Reframing the paradigm-rethinking placental and fetal immunity.

Abstract

Preterm birth (PTB), defined as delivery before 37 weeks of gestation, is a leading cause of infant mortality worldwide, with nearly 10 % of births in the U.S. being preterm. PTB leads to various complications, including respiratory, neurological, and immunological issues, along with long-term health problems. It also costs the U.S. healthcare system approximately $25 billion annually, impacting families with lost productivity and long-term care needs. Understanding fetal and placental immunity is critical in addressing PTB. The immune system plays a vital role in maternal tolerance to the fetus and fetal immune development. Research into immune cells and signaling within the placenta may help prevent complications leading to PTB. Additionally, the interaction between maternal and fetal immune systems could reveal therapeutic targets to reduce preterm labor. Although animal models, especially mice, have advanced our understanding of fetal immunity, their differences from humans limit their applicability. Human studies, particularly those examining cord blood, had shown that neonatal immune cells are naïve at birth.
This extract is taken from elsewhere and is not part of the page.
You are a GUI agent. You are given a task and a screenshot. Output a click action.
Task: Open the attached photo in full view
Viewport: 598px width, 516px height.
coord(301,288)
However closer examination of preterm infants' blood demonstrated that they exhibit memory T cells linked to preterm labor. Building on this discovery, data demonstrates that fetal memory T cells exist in numerous fetal organs including the placenta. As such, research indicates that the fetus actively shapes the immune environment within the placenta. Disruptions in this process may contribute to PTB. Future investigations into fetal trained immunity and how to improve fetal immune responses could enhance neonatal protection. Understanding immune development in utero could lead to interventions that optimize neonatal health and prevent infections.